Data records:

○ ○ ○

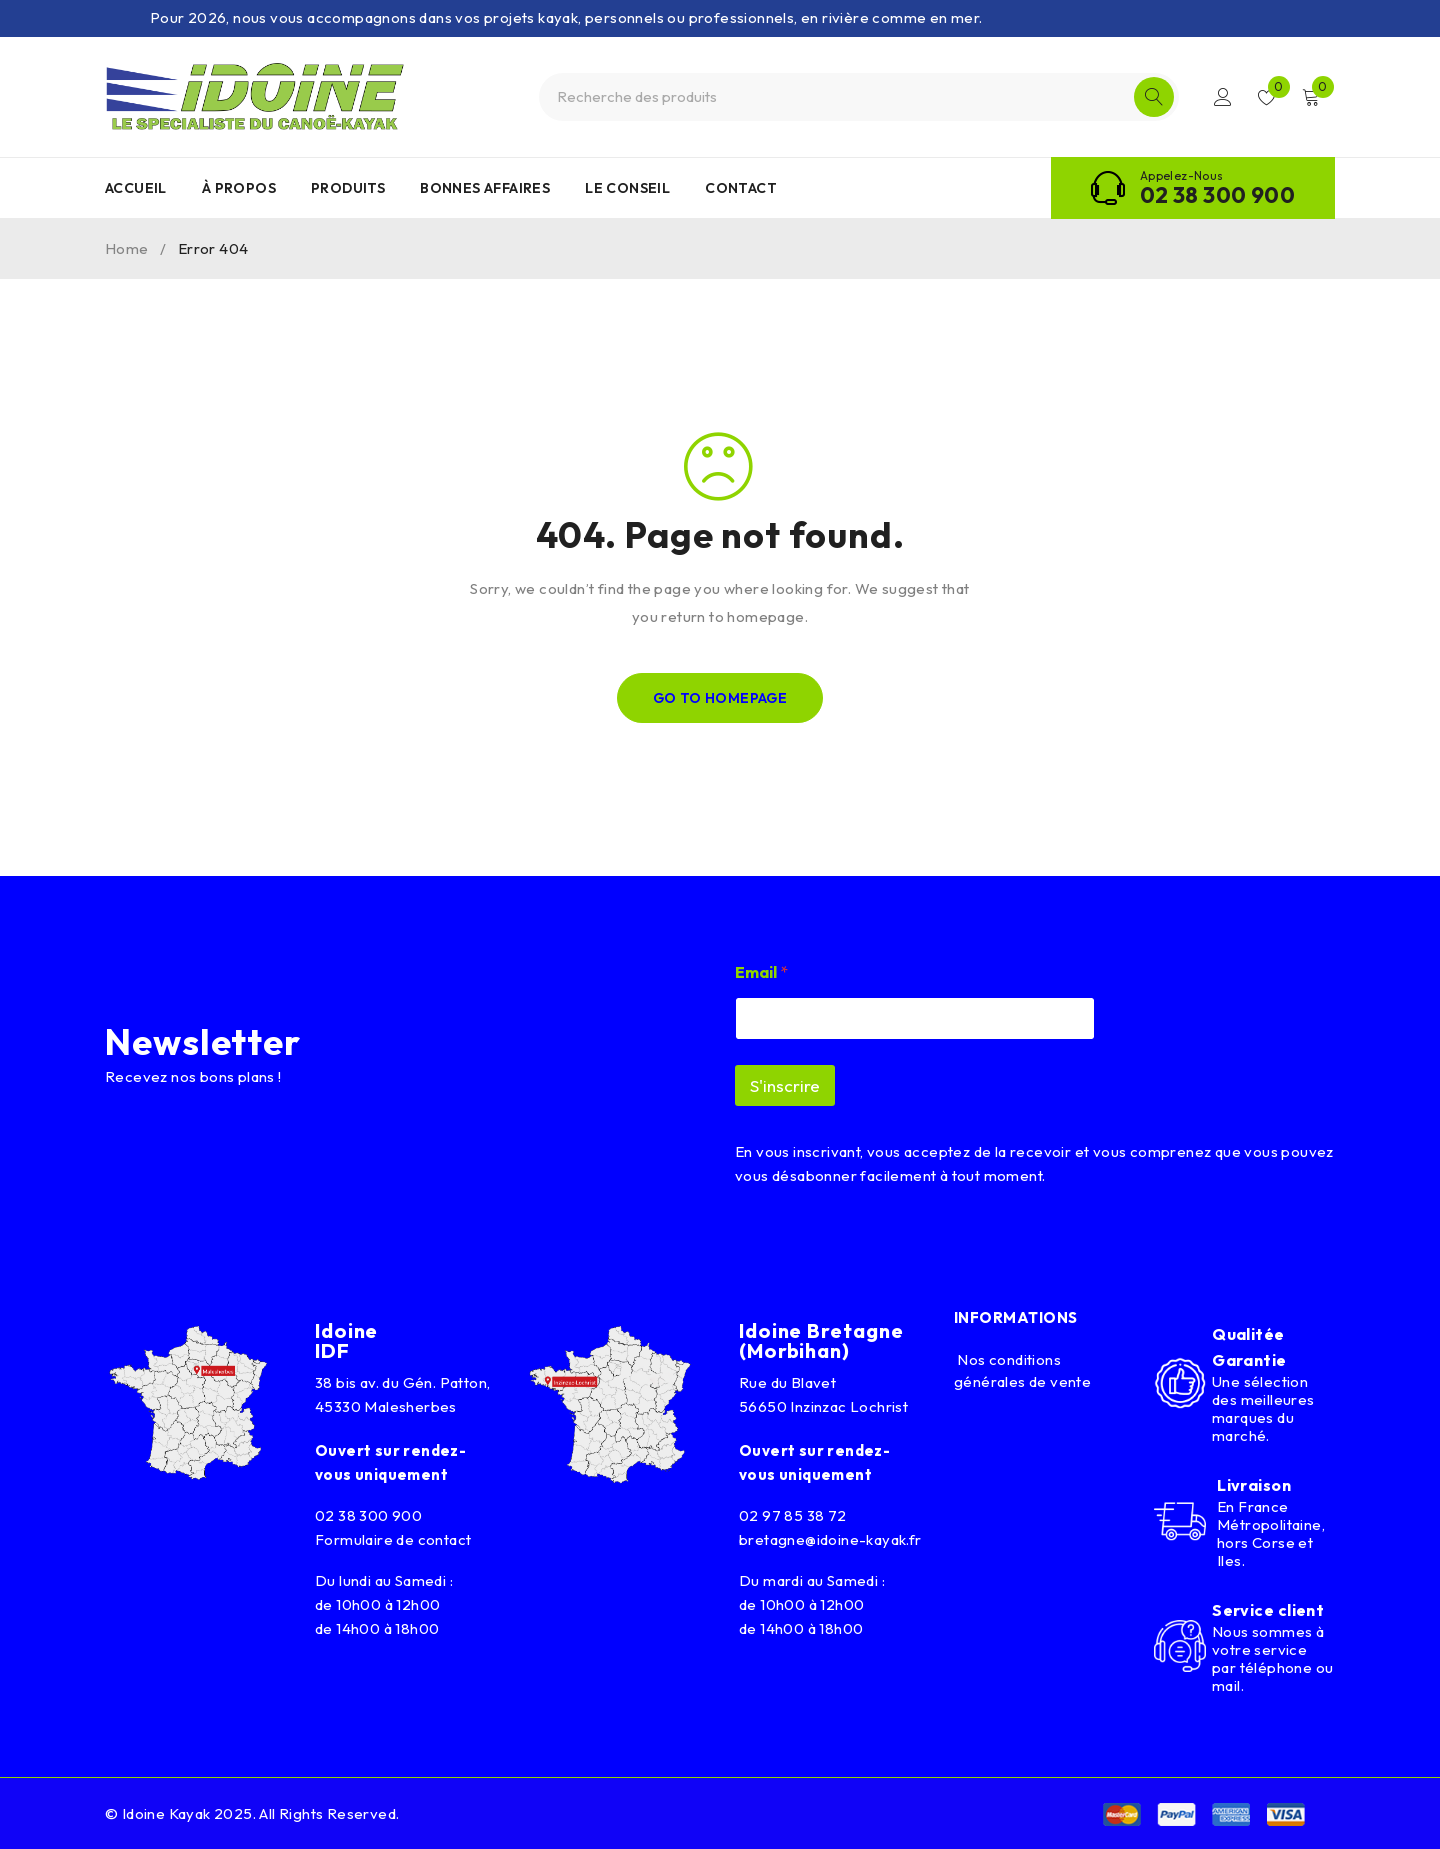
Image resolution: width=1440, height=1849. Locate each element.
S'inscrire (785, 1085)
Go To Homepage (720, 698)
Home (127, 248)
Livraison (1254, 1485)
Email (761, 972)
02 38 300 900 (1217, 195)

○ ○ ○

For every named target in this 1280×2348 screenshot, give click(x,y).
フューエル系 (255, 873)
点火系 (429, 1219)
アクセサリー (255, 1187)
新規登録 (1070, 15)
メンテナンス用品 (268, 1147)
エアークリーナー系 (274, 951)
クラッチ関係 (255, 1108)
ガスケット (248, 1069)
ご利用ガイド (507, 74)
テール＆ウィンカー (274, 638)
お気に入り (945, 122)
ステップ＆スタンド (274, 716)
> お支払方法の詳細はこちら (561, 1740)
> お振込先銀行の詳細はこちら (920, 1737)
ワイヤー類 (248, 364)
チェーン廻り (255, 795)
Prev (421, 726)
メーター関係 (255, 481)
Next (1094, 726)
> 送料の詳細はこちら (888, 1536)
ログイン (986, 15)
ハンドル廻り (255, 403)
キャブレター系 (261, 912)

○ ○ ○

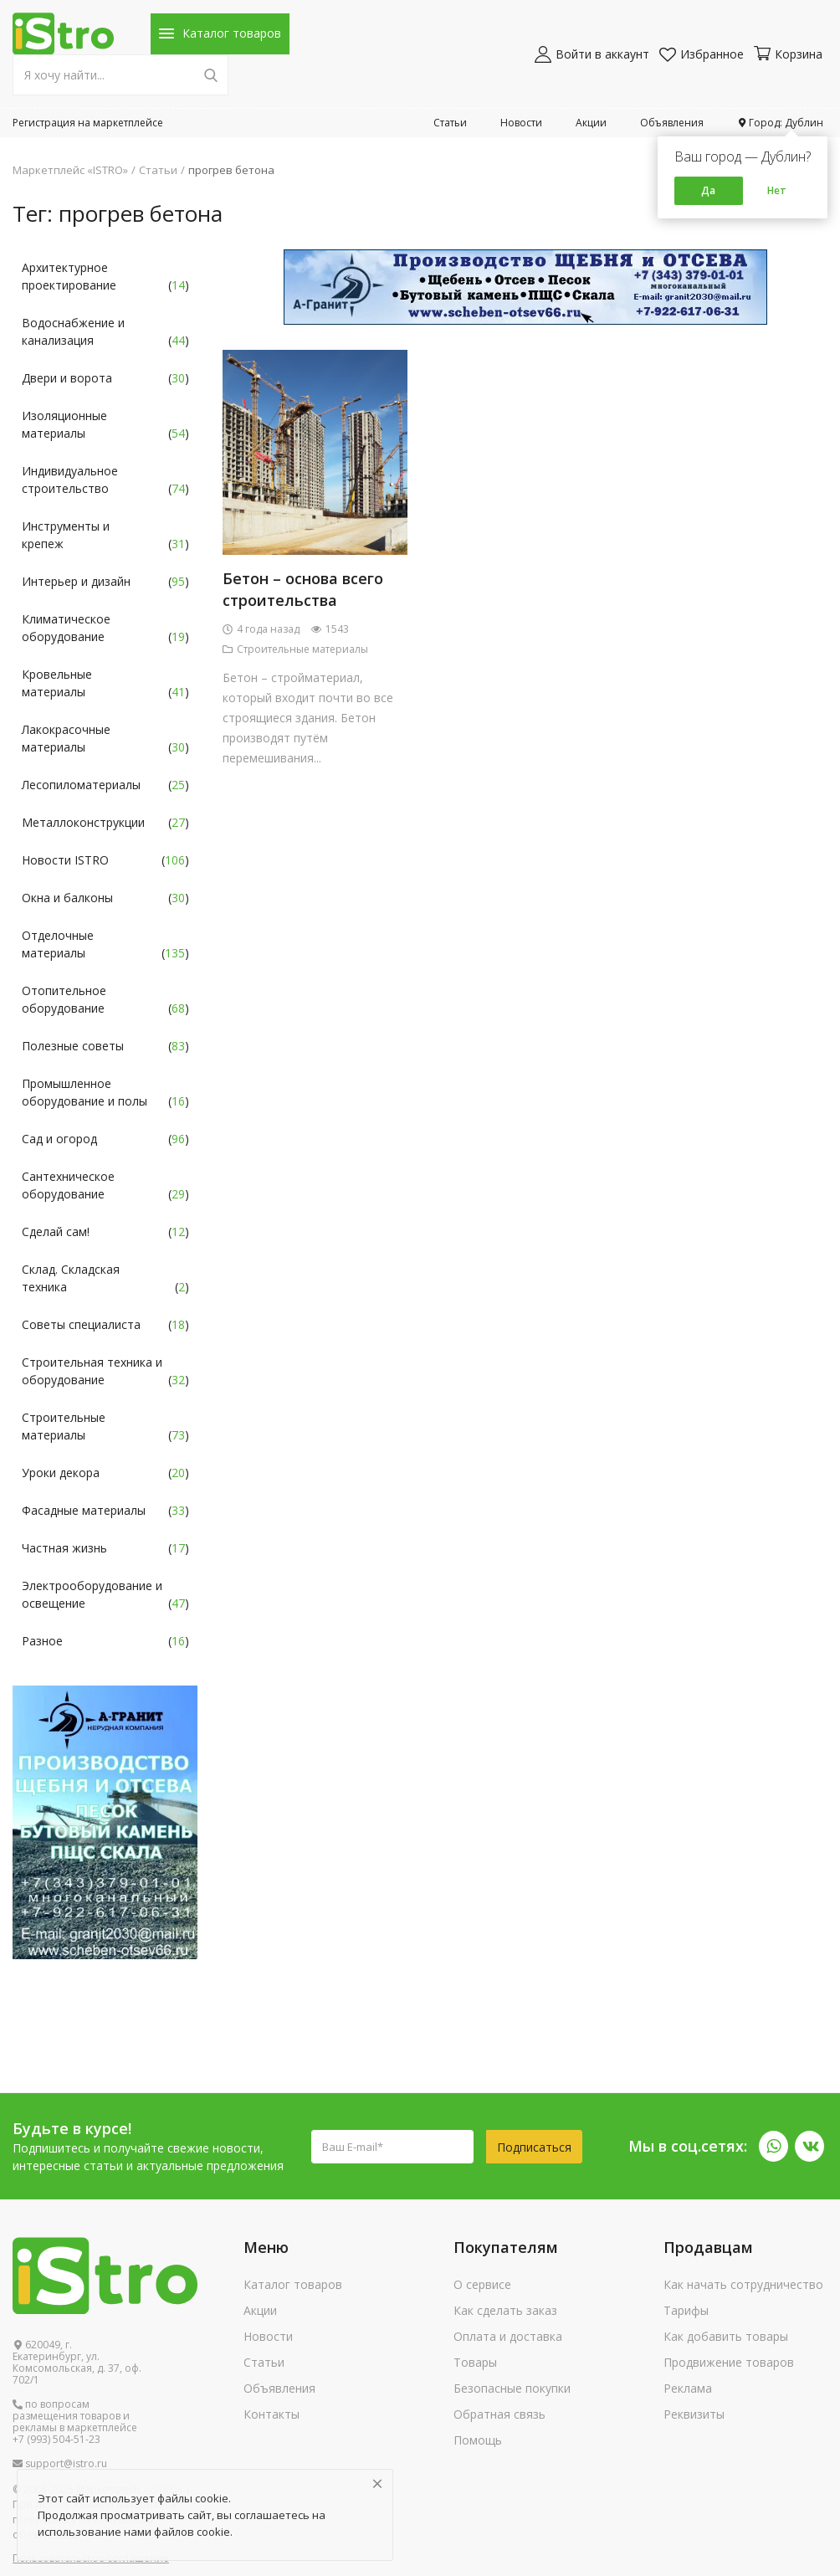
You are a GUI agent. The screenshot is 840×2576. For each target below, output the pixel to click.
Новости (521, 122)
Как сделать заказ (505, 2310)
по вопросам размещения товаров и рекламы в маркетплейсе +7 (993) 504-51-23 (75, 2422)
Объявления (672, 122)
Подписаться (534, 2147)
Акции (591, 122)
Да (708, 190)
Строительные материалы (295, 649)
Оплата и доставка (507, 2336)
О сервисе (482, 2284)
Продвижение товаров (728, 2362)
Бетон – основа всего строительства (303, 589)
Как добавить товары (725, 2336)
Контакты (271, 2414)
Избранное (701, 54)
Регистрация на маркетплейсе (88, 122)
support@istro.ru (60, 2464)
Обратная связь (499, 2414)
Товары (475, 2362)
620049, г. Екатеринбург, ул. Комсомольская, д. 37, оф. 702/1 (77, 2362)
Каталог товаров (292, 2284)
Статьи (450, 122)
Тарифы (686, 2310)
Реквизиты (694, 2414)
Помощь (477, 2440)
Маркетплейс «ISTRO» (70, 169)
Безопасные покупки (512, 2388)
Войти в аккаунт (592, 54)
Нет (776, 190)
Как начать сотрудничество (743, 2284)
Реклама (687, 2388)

○ ○ ○

> WHAT YOU WILL DO:
Pull out each line of the entries above that contains the string "маркетплейсе".

> RESPONSE:
по вопросам размещения товаров и рекламы в маркетплейсе +7 (993) 504-51-23 (75, 2422)
Регистрация на маркетплейсе (88, 122)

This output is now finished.